A novel hippocampus metabolite signature in diabetes mellitus rat model of diabetic encephalopathy.

Diabetic encephalopathy (DE) is one of the chronic complications of diabetes. Even then, the molecular mechanism underlying DE remains unexplored. In this study, we have made an attempt to investigate the metabolic changes associated with the streptozocin (STZ)-induced cognitive dysfunction in the hippocampus of the rat model, a classical rodent model for DE, with the help of Gas Chromatography-Mass Spectrometry-based method. The STZ injections led to the rise of mean blood glucose levels in the diabetes mellitus (DM) group of rats as compared to the control (CON) group of rats throughout the experiment. However, we did not find any significant difference between the blood glucose levels of the DM & the CON groups of rats before the STZ injection.
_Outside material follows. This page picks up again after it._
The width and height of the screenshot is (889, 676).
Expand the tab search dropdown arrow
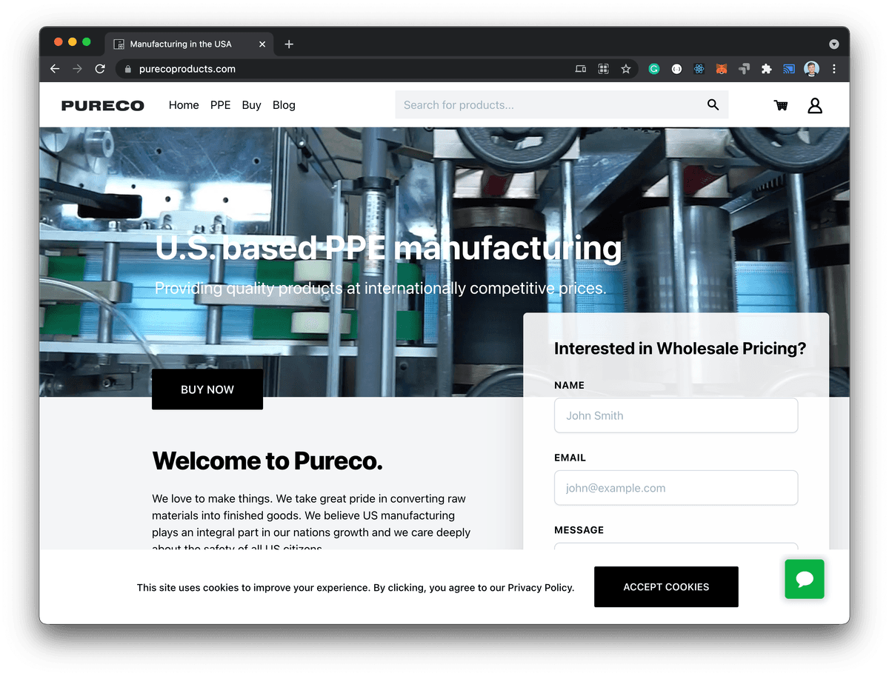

The results indicated a behavioral and morphological cognitive dysfunction in the DM groups of rats. The metabolomic investigation of these DE rats demonstrated a lower level of N-acetylaspartate and dihydroxyacetone phosphate accompanied by a higher level of homocysteine and glutamate as against the CON group of rats. The outcome of this study may unravel the underlying pathophysiological mechanism of DE. Also, the metabolomic data from this study may provide a platform for the development of DE biomarkers.